A instituição também se reuniu em julho com representantes da NATIVA para alinhar esforços frente à temporada de incêndios, principalmente em regiões críticas como o Chaco boliviano e a Serra do Amolar.
Fogo recua em 2025, mas risco permanece
Dados do Laboratório de Aplicações de Satélites Ambientais (LASA/UFRJ) indicam que, entre janeiro e julho deste ano, 14,7 mil hectares foram atingidos pelo fogo no Pantanal — o equivalente a 0,10% do bioma. A situação representa melhora significativa em relação a 2024, ano que marcou a pior seca em mais de um século.
Na Bolívia, o ano passado foi considerado o maior desastre ambiental da história do país, com 6,9 milhões de hectares queimados só no Departamento de Santa Cruz, e outros 2,9 milhões em Beni, regiões que fazem divisa com Mato Grosso do Sul.

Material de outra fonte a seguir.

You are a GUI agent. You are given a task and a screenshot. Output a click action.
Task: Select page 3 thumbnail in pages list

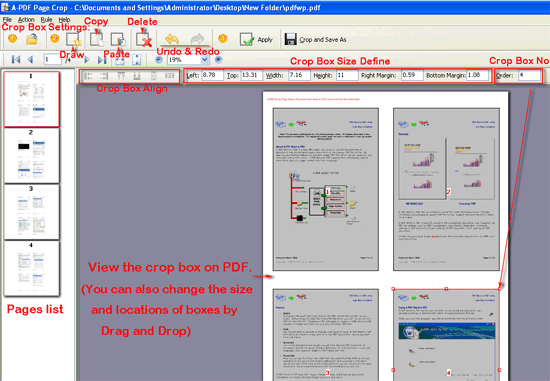pyautogui.click(x=32, y=212)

Sobre o Sistema Pantera e o IHP
O Sistema Pantera, criado pela startup Um Grau e Meio em parceria com o IHP, é mantido pelo projeto Abrace o Pantanal, com apoio da JBS. Ele monitora áreas críticas do Pantanal em tempo real e compartilha dados com o Corpo de Bombeiros de MS, Ministério Público, Ibama e instituições bolivianas.
O Instituto Homem Pantaneiro, fundado em 2002, é referência em conservação ambiental, gestão de áreas protegidas e ações com comunidades tradicionais no Pantanal. Integra iniciativas como o Observatório Pantanal, os PANs da Ariranha e da Onça-pintada, e o Comitê Estadual do Fogo.
Saiba mais em: institutohomempantaneiro.org.br
Com informações da assessoria.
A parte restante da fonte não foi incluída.